By dkl9, written 2023-200, revised 2023-200 (0 revisions)
Predictive processing (or predictive coding, or the "Bayesian brain") is a potentially-unifying theory of cognition, first seriously considered in the 1990s. According to the more extreme versions, all experience is controlled hallucination, guided by sensory inputs, adjusted so as to minimise prediction error. (For a more detailed overview, see SlateStarCodex's description or anything by Karl Friston or Andy Clark in the last ten years.)
So we might summarise what most of the brain does as follows:
From The Oldwood, a friend's unpublished philosophical novella:
I once learned a method of living where you have to go about the following steps:
- Sense.
- Remember.
- Realize.
I called it estuar, because it's an s-two-r's.
There's a resemblance to be noticed here.
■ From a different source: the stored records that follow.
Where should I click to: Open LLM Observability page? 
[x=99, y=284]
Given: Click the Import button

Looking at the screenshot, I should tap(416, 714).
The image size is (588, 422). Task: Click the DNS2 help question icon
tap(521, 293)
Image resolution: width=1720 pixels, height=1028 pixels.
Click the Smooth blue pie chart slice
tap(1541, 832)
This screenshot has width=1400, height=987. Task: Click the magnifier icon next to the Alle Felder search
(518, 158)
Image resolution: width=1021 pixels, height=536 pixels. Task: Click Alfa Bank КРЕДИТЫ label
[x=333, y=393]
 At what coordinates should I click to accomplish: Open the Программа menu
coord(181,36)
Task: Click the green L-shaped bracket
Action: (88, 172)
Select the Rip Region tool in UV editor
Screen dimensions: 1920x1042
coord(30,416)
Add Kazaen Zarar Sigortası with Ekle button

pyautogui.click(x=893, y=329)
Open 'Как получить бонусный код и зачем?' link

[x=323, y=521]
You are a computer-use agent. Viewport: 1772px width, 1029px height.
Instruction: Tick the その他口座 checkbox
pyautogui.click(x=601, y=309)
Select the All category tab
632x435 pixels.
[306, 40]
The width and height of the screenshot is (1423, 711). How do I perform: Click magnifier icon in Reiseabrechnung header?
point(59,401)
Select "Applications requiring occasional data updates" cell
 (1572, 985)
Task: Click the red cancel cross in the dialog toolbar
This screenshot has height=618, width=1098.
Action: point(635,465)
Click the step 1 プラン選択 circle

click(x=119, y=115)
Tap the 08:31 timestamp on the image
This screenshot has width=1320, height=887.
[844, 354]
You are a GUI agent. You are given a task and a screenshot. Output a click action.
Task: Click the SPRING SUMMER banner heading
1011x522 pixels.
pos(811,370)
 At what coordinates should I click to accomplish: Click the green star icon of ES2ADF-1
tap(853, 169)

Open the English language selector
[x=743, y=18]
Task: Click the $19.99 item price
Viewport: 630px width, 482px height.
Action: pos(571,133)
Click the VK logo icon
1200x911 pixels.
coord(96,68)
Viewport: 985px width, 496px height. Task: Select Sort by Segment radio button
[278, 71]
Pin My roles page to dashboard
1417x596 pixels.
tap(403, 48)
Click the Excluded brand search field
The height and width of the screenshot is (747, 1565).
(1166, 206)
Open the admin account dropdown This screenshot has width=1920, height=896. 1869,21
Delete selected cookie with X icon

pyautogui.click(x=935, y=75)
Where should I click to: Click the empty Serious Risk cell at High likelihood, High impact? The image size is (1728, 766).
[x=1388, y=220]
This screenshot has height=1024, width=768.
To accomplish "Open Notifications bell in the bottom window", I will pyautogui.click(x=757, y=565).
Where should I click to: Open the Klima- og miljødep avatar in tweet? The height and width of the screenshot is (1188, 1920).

Estuar looks like a casual description of the thought process thru which every sufficiently humanlike brain goes. It is not so much a method of living as a type of mind.
More from The Oldwood.
Every so often I conduct myself with such ignorance that I forget about estuar. Usually I'm shocked back into estuar by, ironically, sensing it, remembering it, and realizing that it is, in fact, estuar.
A human (brain) may stop thinking about estaur/predictive processing, but it would never stop using it, as The Oldwood seems to lament. Even in dreams, the method still runs, just temporarily ignoring sensory inputs.
But that's perfectly consistent with what happens with The Oldwood. He's not a human mind, but a radically different kind of mind, arising, it seems, from elaborate computations in the dreams of Evan. Or perhaps someone else — read The Oldwood to figure it out.
And in that case, impurities in Evan's (or whoever's) dreaming embeds The Oldwood's thoughts more closely to the native mechanism of a human. Hence, he's "shocked back into estaur" by doing it.
I suppose that just goes to show how effective my system is.
No, that just goes to show how pervasive "your" system is in your mind's substrate.